Alpine Skiing: For most people in the United States excluding Alaska, the term "skiing" refers to alpine skiing where one visits a ski resort, purchases a lift ticket, dons cold-weather clothing, skis, ski boots and ski poles, and embarks on a chairlift, gondola lift, or other means of mechanical uphill transport. Upon reaching the summit, the skier disembarks from the ski lift and travels downhill, propelled by gravity, usually along a marked route known as a piste, "run," "trail," or "slope". Most ski resorts use mechanical equipment to "groom," or pack down and smooth, the snow surface on certain ski trails. Grooming is normally associated with trails of lesser difficulty.
Alpine skiing developed in the Alps beginning in 1889. In Winterthur, Switzerland, Odd Kjelsberg may have been the first person in the Alps to try skiing. Previous to this time,the predominate Alpine winter sport had been tobogganing.
Skiing techniques are difficult to master, and accordingly there are ski schools that teach everything from the basics of turning and stopping safely to more advanced carving, racing, mogul or "bump" skiing and newer freestyle techniques. There are two primary types of downhill skiing -- "telemark" and "alpine."

### Short exercise
Rewrite everything in the alpine skiing text from "Alpine skiing developed" down to "had been tobogganing.", renaming "tobogganing" to "sledding". The material after this has nothing to do with the text above.

### Given information
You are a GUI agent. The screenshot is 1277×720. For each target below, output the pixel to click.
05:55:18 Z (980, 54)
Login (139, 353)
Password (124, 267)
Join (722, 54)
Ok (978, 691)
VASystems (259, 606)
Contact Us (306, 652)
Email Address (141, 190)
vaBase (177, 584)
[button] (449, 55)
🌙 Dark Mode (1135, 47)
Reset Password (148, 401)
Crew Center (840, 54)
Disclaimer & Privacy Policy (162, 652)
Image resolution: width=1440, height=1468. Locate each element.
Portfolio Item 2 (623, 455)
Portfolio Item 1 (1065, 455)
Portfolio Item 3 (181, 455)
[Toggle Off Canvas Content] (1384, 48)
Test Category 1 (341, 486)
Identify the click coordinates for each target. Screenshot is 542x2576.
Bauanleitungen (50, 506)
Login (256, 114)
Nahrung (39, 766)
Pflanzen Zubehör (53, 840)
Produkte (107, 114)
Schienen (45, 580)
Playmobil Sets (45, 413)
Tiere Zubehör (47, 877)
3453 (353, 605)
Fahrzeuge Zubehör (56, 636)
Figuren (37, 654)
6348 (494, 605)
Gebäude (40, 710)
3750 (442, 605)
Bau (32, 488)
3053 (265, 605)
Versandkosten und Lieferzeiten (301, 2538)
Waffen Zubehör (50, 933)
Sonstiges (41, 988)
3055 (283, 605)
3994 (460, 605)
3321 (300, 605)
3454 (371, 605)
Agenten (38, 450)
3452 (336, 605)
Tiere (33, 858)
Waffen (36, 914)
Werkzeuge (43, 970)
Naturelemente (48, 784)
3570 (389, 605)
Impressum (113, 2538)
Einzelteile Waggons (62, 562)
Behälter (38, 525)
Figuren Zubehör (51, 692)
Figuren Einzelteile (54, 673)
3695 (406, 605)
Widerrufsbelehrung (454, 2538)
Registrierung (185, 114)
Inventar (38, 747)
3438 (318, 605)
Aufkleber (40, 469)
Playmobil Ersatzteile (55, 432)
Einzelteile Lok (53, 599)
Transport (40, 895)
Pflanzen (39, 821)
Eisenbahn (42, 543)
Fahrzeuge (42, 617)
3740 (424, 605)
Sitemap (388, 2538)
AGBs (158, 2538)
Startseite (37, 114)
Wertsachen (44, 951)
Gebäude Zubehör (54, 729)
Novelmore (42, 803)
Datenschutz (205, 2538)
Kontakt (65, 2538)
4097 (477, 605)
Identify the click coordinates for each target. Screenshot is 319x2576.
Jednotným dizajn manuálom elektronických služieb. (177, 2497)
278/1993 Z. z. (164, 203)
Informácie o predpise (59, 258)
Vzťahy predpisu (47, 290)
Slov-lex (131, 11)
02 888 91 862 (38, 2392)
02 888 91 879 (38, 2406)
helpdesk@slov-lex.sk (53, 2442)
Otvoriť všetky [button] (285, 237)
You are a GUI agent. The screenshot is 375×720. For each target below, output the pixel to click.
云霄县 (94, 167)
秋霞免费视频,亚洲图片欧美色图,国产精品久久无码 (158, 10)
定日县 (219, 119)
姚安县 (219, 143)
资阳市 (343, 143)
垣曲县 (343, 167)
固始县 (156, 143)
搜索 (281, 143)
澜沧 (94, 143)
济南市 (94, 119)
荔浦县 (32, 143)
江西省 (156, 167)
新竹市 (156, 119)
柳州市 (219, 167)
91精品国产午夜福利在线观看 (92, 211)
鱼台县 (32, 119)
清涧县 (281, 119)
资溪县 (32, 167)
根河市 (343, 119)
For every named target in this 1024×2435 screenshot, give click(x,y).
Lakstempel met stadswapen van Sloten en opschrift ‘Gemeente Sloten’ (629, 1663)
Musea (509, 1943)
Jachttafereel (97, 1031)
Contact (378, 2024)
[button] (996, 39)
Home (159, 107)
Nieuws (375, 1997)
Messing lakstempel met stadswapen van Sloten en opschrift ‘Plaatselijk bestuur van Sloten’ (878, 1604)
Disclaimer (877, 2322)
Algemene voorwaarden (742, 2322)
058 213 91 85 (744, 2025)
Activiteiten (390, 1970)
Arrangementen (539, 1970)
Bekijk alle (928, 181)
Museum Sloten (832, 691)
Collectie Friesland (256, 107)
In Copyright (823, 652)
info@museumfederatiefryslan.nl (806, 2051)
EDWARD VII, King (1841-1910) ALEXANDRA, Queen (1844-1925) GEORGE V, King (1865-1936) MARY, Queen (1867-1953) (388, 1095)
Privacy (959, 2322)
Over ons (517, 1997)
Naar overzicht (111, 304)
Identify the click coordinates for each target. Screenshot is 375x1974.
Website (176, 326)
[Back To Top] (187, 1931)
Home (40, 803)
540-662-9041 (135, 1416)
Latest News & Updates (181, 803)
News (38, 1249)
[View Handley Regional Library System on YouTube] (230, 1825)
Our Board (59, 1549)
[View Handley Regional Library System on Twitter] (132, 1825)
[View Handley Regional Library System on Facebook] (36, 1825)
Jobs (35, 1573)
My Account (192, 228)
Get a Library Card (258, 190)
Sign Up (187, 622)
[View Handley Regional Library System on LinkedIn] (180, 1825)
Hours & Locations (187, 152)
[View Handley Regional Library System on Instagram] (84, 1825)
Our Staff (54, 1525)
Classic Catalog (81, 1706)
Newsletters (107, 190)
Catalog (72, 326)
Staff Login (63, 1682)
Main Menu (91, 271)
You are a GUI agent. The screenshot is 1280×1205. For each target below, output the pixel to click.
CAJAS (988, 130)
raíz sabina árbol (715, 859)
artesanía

### Written response
Alpine skiing developed in the Alps beginning in 1889. In Winterthur, Switzerland, Odd Kjelsberg may have been the first person in the Alps to try skiing. Previous to this time,the predominate Alpine winter sport had been sledding.